Step into the new Tilt! attraction on the 94th floor of the John Hancock Center and at first nothing happens.
You are holding big metal bars. You are peering through a full-length window. But you know what is about to occur, and your insides, you are not ashamed to say, are like a crowded butterfly garden.
And then there’s a sound — think noisy dentist’s office, or airplane engine at the gate — and the eight-window chunk of wall you are clinging to begins to quit its right-angled orientation to the massive skyscraper around it.
You and the wall and the other fools at the other windows are pitched slowly forward, and you begin to think about your mortality and America’s long legacy of engineering successes. You think about the city elevator inspectors who evaluated this thing, and you wish that one of them were here alongside you, his presence the most reassuring safety certificate of all.
Once upon a time in tourism, a commanding view from way on high was attraction enough. But recent years have seen an escalation in the race to induce vertigo. Operators at the Grand Canyon and the Willis Tower, also in Chicago, have installed glass overhangs so that visitors can step out past precipices. And now there is Tilt!, billed as unique in the world. You, really, are in no position to argue.

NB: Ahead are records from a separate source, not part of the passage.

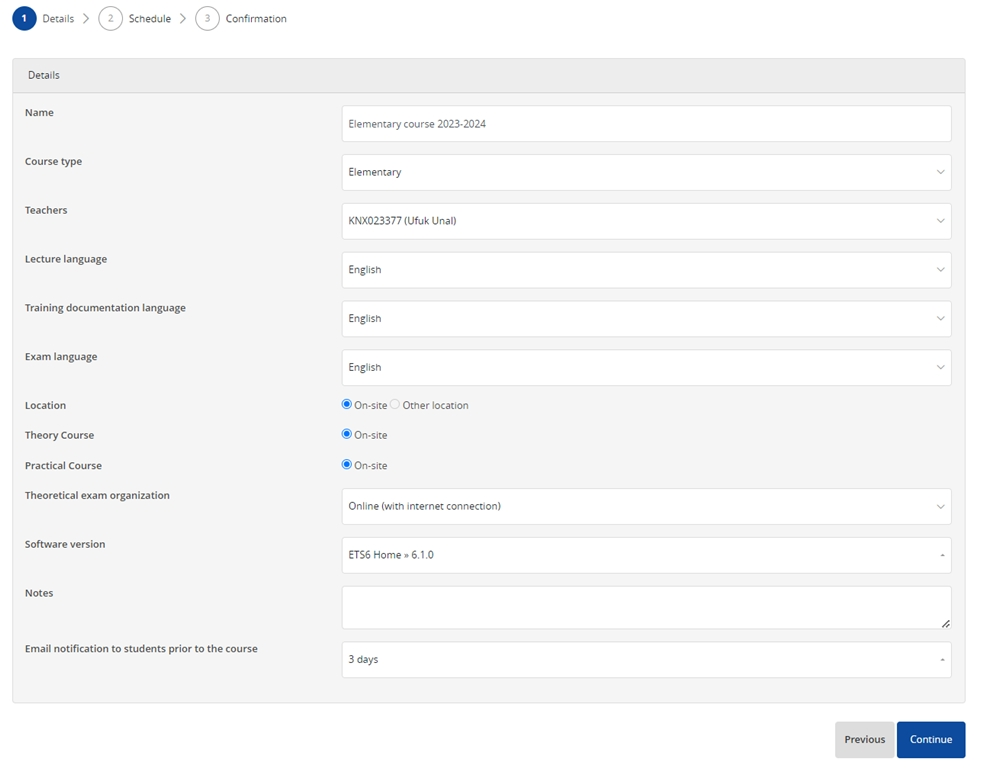
Task: Click the Notes textarea resize handle
Action: click(x=945, y=623)
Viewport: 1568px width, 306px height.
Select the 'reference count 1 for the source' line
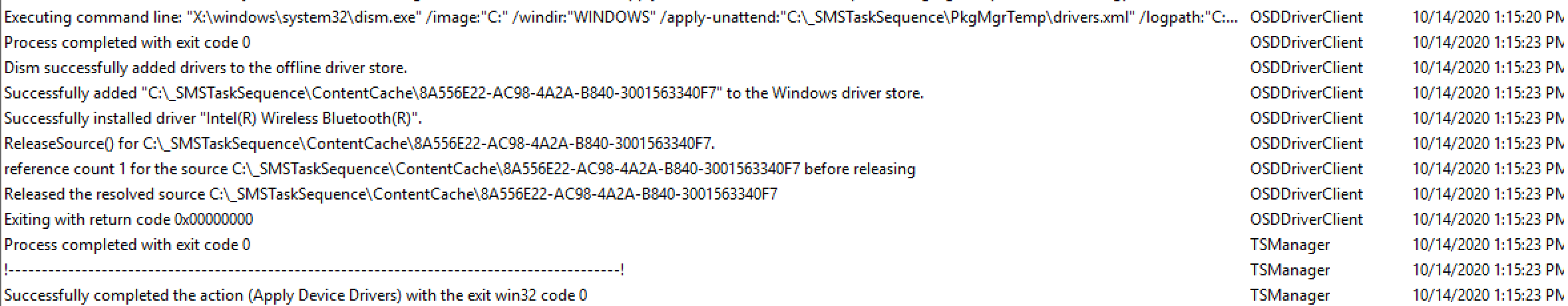pos(459,169)
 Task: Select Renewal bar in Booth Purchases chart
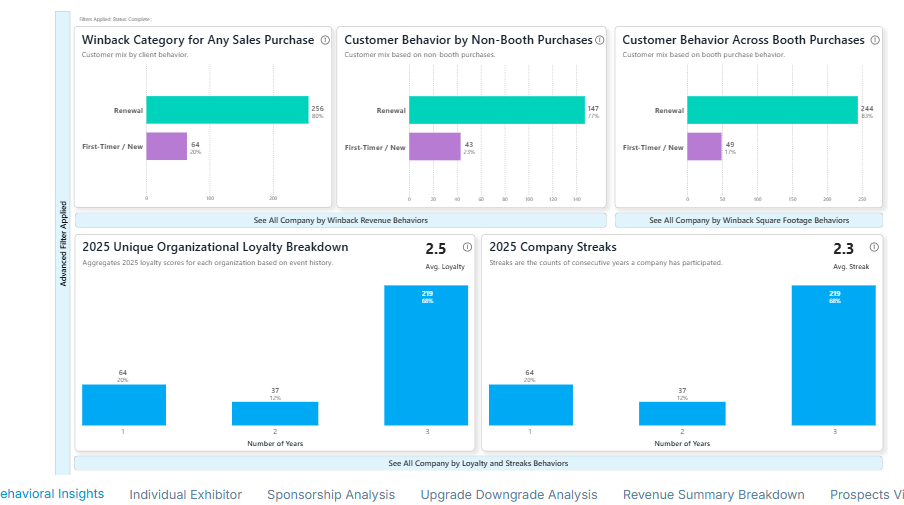pyautogui.click(x=771, y=110)
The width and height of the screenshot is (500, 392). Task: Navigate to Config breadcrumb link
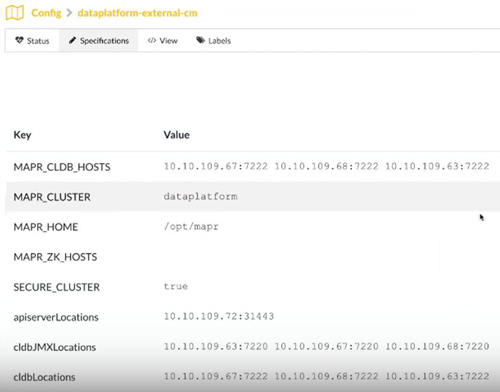point(46,13)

At 20 degrees from vertical, your body tells you it should be falling. Looking down, you see your presumptive target: Chicago’s Chestnut Street, or, with the right wind and a bit of a leap and a soar, the top of the Water Tower Place building across the street. Your knuckles match the white in the nearby clouds.
At 30 degrees, the full extension of Tilt!, you could let go and become a giant bug on a giant windshield, except that, unlike such bugs, you would remain sensate. Also, you are on the inside. As the mechanism pauses to let you take it all in, you are slowly acclimating to this challenge to your equilibrium.
Taking it all in
Where once you thought “yikes” or “zounds” — or other expressions of wide-eyed amazement tinged with fear — now you are beginning to take in the city that spreads beneath you: the actual Water Tower that survived the Great Chicago Fire, Michigan Avenue, the park behind the Museum of Contemporary Art.

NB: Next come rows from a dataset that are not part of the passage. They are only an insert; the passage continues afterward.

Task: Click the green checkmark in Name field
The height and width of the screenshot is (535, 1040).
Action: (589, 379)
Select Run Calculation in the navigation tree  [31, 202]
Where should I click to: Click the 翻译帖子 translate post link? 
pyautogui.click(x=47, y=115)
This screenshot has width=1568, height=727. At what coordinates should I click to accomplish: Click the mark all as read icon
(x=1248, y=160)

This view, as you are pitched forward like the figurehead on the prow of a ship, extended out over 1,000 vertical feet of air, is breathtaking. It could be the fresh perspective stealing your wind, but it is more likely the result of your lizard brain telling you your body, right now, is supposed to be plunging into those locales.
But your human brain is winning the argument. This is safe. This is well thought out, by people who know how wind, metal, glass and hydraulics behave. This is, really, very cool.
Tilt!, 360 Chicago, the new name for the old John Hancock Observatory, makes a bold move toward being better at putting metaphorical lumps in tourists’ throats than any other place in town.
There’s the Ferris wheel at Navy Pier, combining vintage charm with modern height. There’s the Ledge, the single name for the four glass boxes that jut 4 feet out from the western wall of Skydeck at the Willis Tower.
But Tilt! does something new, something I found entirely enchanting. It moves you. It nudges you forward, then pauses, then tilts you forward some more. It makes a substantial thing — the majestic Hancock tower — suddenly whimsical.
Engineering on view
If a window wall rotating outward is playful, there is nothing light about the way it is built. It is a box of steel, 31,000 pounds of it, powered by a hydraulic motor and three big pistons known as hydraulic actuators.
Just as the Hancock wears its support pieces like a bandit’s guns, on the outside, visitors to Tilt! can see the giant nuts and bolts and the heavy beams doing the work of keeping them safe; they can touch a glass panel that shows what the three-layer, tempered, laminated structural glass used in the windows is like. Tilt! wears its engineering on its sleeve, coming across as a mechanized, dare we say it, slow-motion thrill ride.
Apparently, we do not dare. “We tend not to use the ‘R’ word. We call it an ‘experience,’ ” said Jennifer Hesser, 360 Chicago’s director of operations.
The experience lasts maybe 5 minutes in the Tilt! area along the observatory’s south wall, and 75 or so seconds in the mechanism itself. The charge is $5 extra atop standard 360 entrance fees of $18 for adults, $12 for children 3-11. (The $5 is an introductory rate; to be determined are how long it will last and what the normal charge will be.)
Having Tilt! in 360 Chicago means tourists are more likely to visit there, rather than go to the Signature Lounge one floor above and look at the views from that establishment for the price of a cocktail.
I enjoyed the whole thing, but still, I was grateful that they hadn’t decided to call this non-ride, say, Tilt-a-Whirl! Just plain tilting was plenty.